モータースポーツタイヤ情報

カート

国内では全日本選手権で使用できるCIK公認のハイグリップタイヤ。2005年から3年にわたって使用されてきたハイグリップタイヤのラインナップが、このたび大きな進化を遂げました。モータースポーツの原点ともいうべきカートのタイヤ開発に込めた想いと、設計のポイントを、開発担当エンジニアの野口洋司が語ります。

―ドライタイヤ YKA・YKB・YKCの開発について

3年ごとに見直されるCIK公認タイヤのホモロゲーションが改定されるにあたり、明確な目標として掲げたのはまず「コンパウンドの改良によるグリップの向上」です。その上で、そのグリップを活かしきるために形状と構造をバランスさせていく、という方法で開発を行っていきました。
具体的にはリアのケース剛性の適正化と新形状によりコーナリング時の接地性を向上。
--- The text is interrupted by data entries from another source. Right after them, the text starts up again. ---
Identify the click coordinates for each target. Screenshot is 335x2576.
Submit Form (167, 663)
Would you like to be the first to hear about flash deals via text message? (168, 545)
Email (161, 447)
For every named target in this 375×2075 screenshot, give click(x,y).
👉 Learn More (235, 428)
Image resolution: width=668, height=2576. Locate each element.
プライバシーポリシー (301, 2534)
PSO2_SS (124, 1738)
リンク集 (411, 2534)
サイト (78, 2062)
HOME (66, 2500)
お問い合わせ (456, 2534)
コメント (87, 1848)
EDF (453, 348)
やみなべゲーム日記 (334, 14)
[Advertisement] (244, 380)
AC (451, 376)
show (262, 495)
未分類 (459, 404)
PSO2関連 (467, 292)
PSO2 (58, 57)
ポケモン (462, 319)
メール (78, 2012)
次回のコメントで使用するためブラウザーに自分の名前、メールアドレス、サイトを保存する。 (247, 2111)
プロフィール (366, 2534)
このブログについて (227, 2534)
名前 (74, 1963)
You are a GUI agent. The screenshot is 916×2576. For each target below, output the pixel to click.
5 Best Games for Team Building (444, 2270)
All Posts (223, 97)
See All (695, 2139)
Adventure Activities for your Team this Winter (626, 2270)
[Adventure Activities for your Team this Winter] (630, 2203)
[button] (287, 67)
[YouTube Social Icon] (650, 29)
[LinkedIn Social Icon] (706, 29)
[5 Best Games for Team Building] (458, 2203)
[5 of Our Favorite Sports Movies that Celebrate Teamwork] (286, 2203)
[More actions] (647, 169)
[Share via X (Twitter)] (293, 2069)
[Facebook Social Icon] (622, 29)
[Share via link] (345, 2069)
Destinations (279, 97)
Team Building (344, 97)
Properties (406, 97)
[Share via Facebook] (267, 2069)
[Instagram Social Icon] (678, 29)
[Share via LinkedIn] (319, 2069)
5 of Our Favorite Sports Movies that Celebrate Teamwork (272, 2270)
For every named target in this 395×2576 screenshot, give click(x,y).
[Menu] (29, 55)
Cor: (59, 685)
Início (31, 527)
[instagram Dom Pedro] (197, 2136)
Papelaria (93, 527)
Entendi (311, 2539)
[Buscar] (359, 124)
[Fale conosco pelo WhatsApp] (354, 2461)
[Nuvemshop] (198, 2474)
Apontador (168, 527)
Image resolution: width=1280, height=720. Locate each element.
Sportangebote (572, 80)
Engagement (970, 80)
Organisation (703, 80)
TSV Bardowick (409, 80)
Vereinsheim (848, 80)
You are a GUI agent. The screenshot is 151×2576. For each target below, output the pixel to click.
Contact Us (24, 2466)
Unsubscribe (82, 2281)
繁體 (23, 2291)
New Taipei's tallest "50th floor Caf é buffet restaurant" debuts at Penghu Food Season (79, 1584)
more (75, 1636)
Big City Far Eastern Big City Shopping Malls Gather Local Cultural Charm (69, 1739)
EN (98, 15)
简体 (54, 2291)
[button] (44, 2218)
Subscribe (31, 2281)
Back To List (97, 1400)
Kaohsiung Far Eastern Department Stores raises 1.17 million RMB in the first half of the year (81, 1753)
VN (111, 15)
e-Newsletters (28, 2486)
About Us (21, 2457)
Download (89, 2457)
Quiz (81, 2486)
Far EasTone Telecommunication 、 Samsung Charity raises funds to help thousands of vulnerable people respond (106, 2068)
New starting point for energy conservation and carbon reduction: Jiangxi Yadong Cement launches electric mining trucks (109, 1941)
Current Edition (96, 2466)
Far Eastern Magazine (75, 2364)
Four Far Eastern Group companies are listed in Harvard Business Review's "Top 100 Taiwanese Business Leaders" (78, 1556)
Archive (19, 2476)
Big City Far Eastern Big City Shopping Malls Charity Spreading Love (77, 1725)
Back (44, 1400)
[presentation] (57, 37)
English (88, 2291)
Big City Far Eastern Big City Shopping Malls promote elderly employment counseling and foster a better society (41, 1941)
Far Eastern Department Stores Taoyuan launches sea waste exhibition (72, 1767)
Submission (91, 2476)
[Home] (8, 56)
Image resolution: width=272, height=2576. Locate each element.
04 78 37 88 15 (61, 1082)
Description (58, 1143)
タイヤの変形を抑え、トラクションを確実に伝達するものとしました。
フロントタイヤは、ステアリング切り始めの応答性を高めることでコーナー進入時のレスポンスを高めています。
もちろん、耐摩耗性はレース後半にタレてしまうことのないよう、これまで以上のものを確保。トータルのバランスとしてワンステップ向上したタイヤに仕上げています。

―ウェットタイヤ YKPの開発について

今回は主にコンパウンドの特性をブラッシュアップすることで、性能の向上を図りました。ドライタイヤのテスト時にたまたま降り出した雨を利用したり、コースに散水をして走行したりと、さまざまな路面状況でのテストを行っています。ウェットタイヤの性能というのは、特に「比較」を行わないと本来の性能が見えてこないのです。
フルウェットの状態ですばらしくグリップが良くても、ダンプ路面(半分乾いた路面)ですぐすり減ってしまうのではレースで使うことはできません。テストドライバーやスタッフの協力を得て、何度も走り込みを行うことで、幅広い適応性を持ったタイヤをつくりだすことができました。

―テスト時のエピソード

グリップの向上やレスポンスの向上はもちろん大切ですが、それが安定して発揮されなくてはブリヂストンの製品として送り出すことはできませんから、ロングランのテストも幾度となく行っています。
テストドライバーの方には体力をつけてもらうよう、お願いしました(笑)。
技術陣は自分で走って確かめる、ということがなかなかできませんし、室内で検証できることというのは限られていますから、テストドライバーの方の協力が絶対に欠かせません。結果を見て現状を把握し、仮説を立て、検証する。テストドライバーからのフィードバックを、次なるスペックに反映させる。その繰り返しですね。いいタイヤを開発するには、こうしたコミュニケーションが欠かせないのです。

―カートタイヤ開発にかける想い

今回のタイヤには、F1やSUPER GTなど、他のカテゴリーからの技術もフィードバックされています。F1はワンメイクになってしまいましたが、その中でも世界最高峰のレース用タイヤとして技術の開発は常に行われていますし、SUPER GTのような激しいコンペティションの中からもフィードバックできるものがたくさんあります。逆に、過去には、カートタイヤで実績のある技術をF1タイヤに投入したり、ということもありました。モータースポーツの原点であるカートタイヤと世界最高峰のF1の技術を共有することができるのはブリヂストンならではの強みですし、本当にいいものは、カテゴリーの垣根を超えて採用していきます。それが、我々のタイヤ開発にかける想いです。

GP2からF1へとステップアップし、デビューシーズンからF1のチャンピオン争いを席巻したルイス・ハミルトン選手も、過去にはブリヂストンタイヤでカートのレースを戦っていました。私がカートタイヤの開発に携わることになったのはかれこれ10年近く前ですが、ロバート・クビサ選手やニコ・ロズベルグ選手らとタイヤテストを行ったこともありました。それから時間が流れて、モータースポーツの第一線で活躍する選手たちの姿を見ることができるのは非常に楽しいことですし、なによりも彼らのステップアップをサポートできているのだと、誇らしく思います。
これからも、モータースポーツの原点であるレーシングカートを楽しむドライバー、ステップアップを目指すドライバーたちを、足もとからしっかりと支えていきたいですね。